Chief of Cabinet of the Ministry of Foreign Affairs
- In office July 2018 – October 2018

Consul General of Ethiopia to Dubai and Northern Emirates
- In office January 2014 – January 2018
- Succeeded by: Eyerusalem Amdemariam (as Ambassador to the Ethiopian mission in Dubai)

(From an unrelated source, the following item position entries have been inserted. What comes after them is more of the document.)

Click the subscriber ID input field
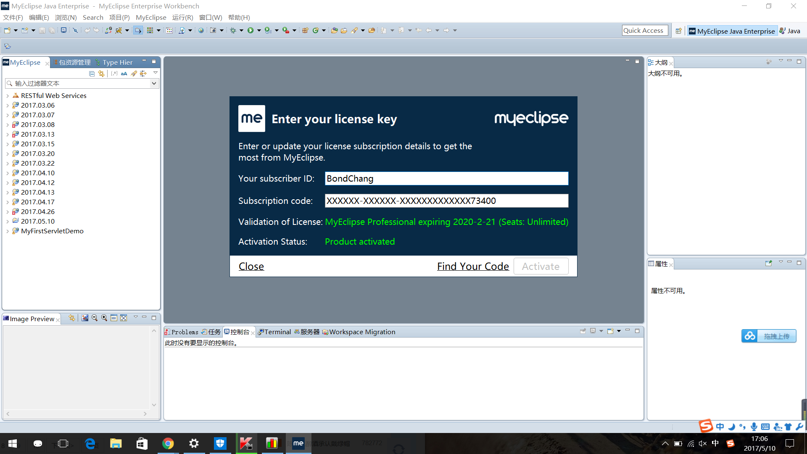The height and width of the screenshot is (454, 807). 446,178
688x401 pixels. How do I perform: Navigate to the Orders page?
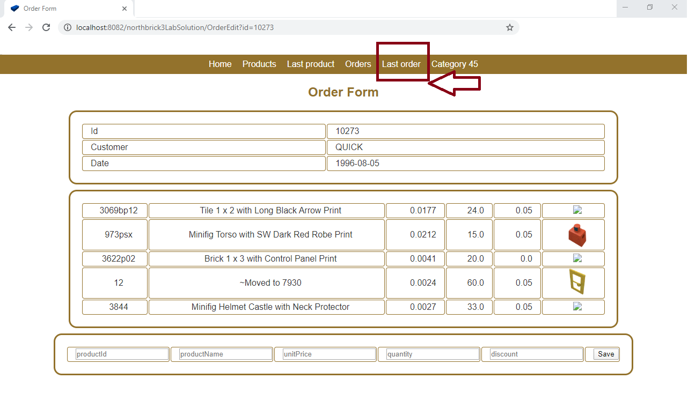coord(358,64)
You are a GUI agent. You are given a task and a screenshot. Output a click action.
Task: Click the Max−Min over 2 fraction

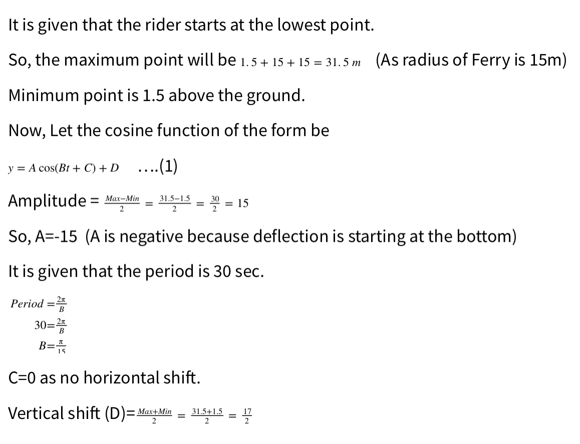[x=122, y=203]
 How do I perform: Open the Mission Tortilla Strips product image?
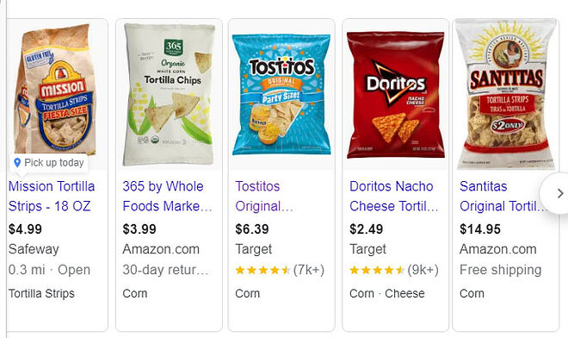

Deputy Chief of Cabinet of the Ministry of Foreign Affairs
- In office 2011–2013

First Secretary, Ethiopian Embassy in the Republic of Sudan
- In office 2003–2007

Personal details
- Born: 21 May 1966 (age 59) Ethiopian Empire
- Children: 3
- Education: Addis Ababa University(BA) University of Kent(MA)

= Yibeltal Aemero =

Ethiopian diplomat (born 1966)

Yibeltal Aemero Alemu (ይበልጣል አዕምሮ አለሙ; born 21 May 1966) is an Ethiopian diplomat who is the current Ethiopian ambassador to Sudan. Prior to his current post, he served as the director general for Neighboring Countries and IGAD Affairs under the Ministry of Foreign Affairs of Ethiopia.

==Career==
In 1991, Yibeltal joined the Ministry of Foreign Affairs. In 1993, He was assigned as the third secretary at the Ethiopian Embassy in Pyongyang, Democratic People's Republic of Korea and served at the post until 1996. Following that, in 1996, He took the role of a desk officer of Somalia, Great Lakes Region and Egypt under the Ethiopian Ministry of Foreign Affairs and served until 1998. Yibeltal was then assigned as the desk officer of Sudan and Uganda from 1998 to 2003.

In 2003, he took the position of first secretary and first counselor at the Ethiopian embassy in Khartoum, Sudan, for a period of four years. After serving in Sudan, he was the first counselor in charge of peace and security of the African Union at the Ministry of Foreign Affairs until 2010.

After serving as the consul general of the Federal Democratic Republic of Ethiopia to Dubai and Northern Emirates from 2014 to 2018, Yibeltal was the director for IGAD Affairs, Neighboring Countries and IGAD Affairs Directorate General. Shortly after, he was promoted to be the director general at the Office of the Chief of Cabinet of the Ministry of Foreign Affairs of Ethiopia. In November 2018, he became the director general for Neighboring Countries and IGAD Affairs until July 2020.

Since July 2020, Yibeltal has served as the ambassador extraordinary and plenipotentiary of Ethiopia to the Republic of Sudan by President of Ethiopia Sahle-Work Zewde.

In 2021, has actively engaged in mediating on the border dispute between Ethiopia and Sudan.